Government announces power tariff hike as IMF mission visits

In its December review, the financial institution added “fully eliminating” energy subsidies for high-income households as a benchmark for February, but the government has announced it will not follow through.

Energy Secretary Flavia Royón announced yesterday that power prices would go up by 36% during the third stage of subsidy segmentation, which will start this year. This announcement was made the same week that a new mission from the International Monetary Fund (IMF) arrived to review Argentina’s accounts in the context of the Extended Fund Facility (EFF) agreement signed in 2022.

Royón said that the administration will reach the 1.9% fiscal deficit goal, which was agreed on for 2023 with the IMF after both parties renegotiated the US$44 billion loan Mauricio Macri’s administration took with the lender in 2018.

The subsidy segmentation scheme was launched last September and aimed to gradually reduce or eliminate energy subsidies for middle and high-income commercial and residential consumers. According to Royón, a cumulative AR$40 billion was saved during the first two stages of the segmentation, which implied a 40% subsidy reduction for high-income sectors.

Royón stated that, on average, low-income households and small businesses (49% of commercial and residential users) will not see an increase in their energy prices.
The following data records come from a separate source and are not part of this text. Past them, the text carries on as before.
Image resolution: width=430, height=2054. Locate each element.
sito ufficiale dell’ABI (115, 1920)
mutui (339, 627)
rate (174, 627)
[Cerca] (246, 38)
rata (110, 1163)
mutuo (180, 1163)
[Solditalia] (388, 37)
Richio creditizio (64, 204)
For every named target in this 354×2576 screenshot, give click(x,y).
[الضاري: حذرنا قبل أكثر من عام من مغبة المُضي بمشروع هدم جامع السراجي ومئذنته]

She added that tariffs will rise by between 17 and 36% for medium and high-income households. Moreover, low-income sectors will not see cuts in their energy subsidies, middle-income sectors will see a 20% reduction, and high-income sectors will see a 40% decrease.
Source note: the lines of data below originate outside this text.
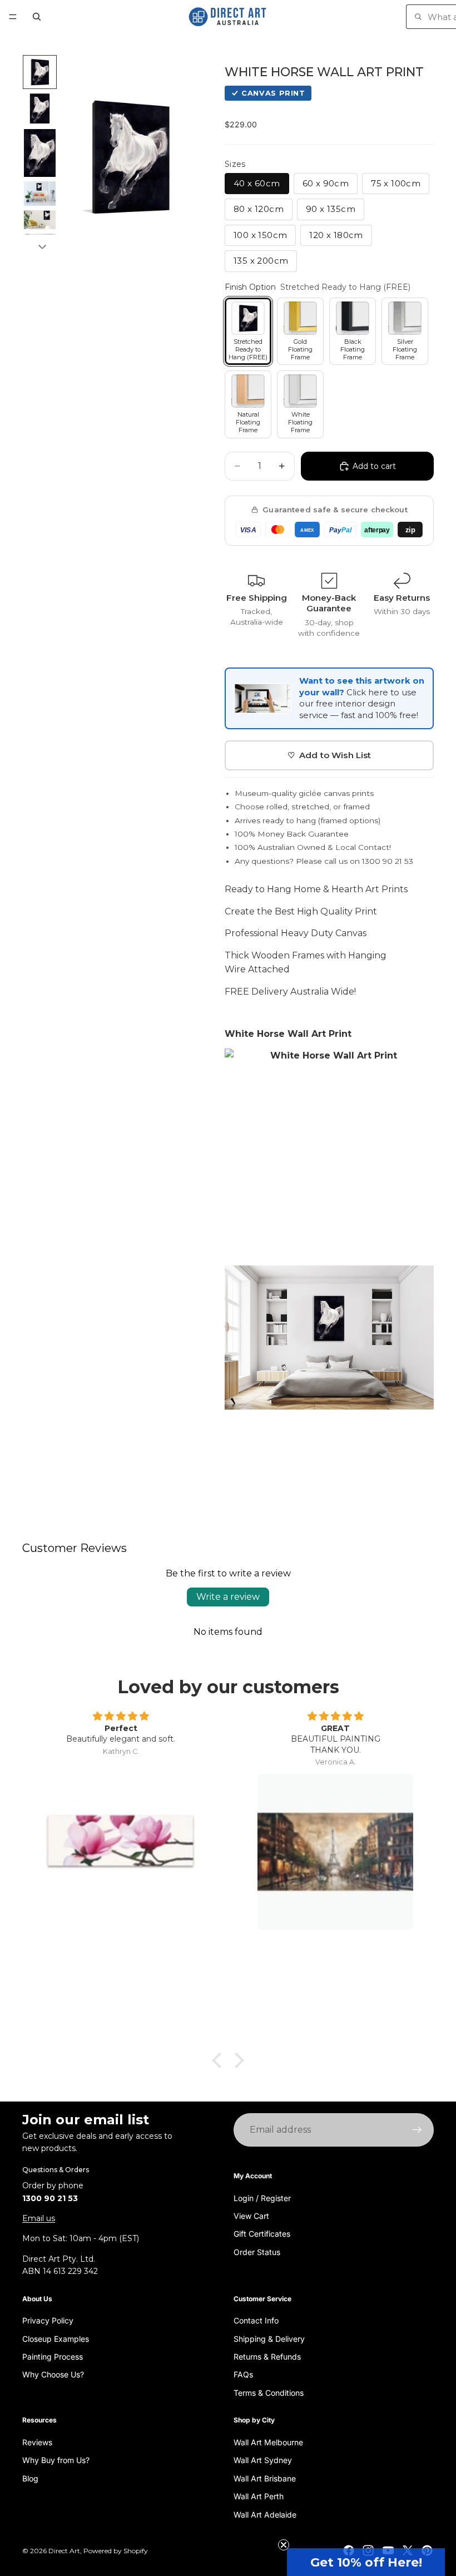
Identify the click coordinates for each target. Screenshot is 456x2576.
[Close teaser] (283, 2544)
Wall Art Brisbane (265, 2478)
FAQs (243, 2375)
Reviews (37, 2442)
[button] (366, 2562)
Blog (30, 2478)
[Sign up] (417, 2130)
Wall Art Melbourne (268, 2442)
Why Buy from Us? (56, 2460)
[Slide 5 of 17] (40, 219)
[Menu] (13, 16)
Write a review (228, 1596)
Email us (38, 2218)
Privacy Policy (47, 2321)
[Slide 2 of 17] (40, 108)
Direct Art (64, 2551)
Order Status (257, 2252)
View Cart (251, 2216)
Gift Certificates (262, 2234)
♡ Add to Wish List (329, 755)
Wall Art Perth (259, 2496)
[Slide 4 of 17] (40, 193)
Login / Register (262, 2198)
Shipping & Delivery (269, 2338)
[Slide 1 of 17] (40, 72)
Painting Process (52, 2357)
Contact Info (256, 2321)
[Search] (36, 16)
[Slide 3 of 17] (40, 153)
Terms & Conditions (269, 2392)
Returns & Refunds (267, 2357)
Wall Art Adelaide (265, 2514)
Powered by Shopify (115, 2551)
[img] (121, 1716)
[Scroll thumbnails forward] (42, 247)
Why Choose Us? (53, 2375)
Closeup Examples (55, 2338)
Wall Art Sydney (263, 2460)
However, the energy tariff is made up of the energy price -which is the same across the country- plus distribution and transport costs and taxes, which vary by province. This means that in the Greater Buenos Aires region, for example, there will still be tariff hikes in April and June, even for low-income households.

In the press conference, Royón stated that, even if the government had previously announced that high-income households would pay the full price of electricity by February, subsidies for them will not be fully eliminated yet.

The Energy Secretary added that one of the reasons is to give people “a larger time window” to request the subsidies, which they can do via a website. The Secretary added that 33% of users had not registered, and stressed that those eligible for the subsidy should do so. “We see that there is still part of that population that may still need government assistance,” she added.

This means the government will not comply with the full elimination of energy subsidies for the highest income tiers, which was due on February 15 this year as part of the list of fiscal structural “benchmarks” demanded by the IMF in last December’s third review of the 2022 agreement. However, Royón said they will still reach the fiscal deficit goal for the year.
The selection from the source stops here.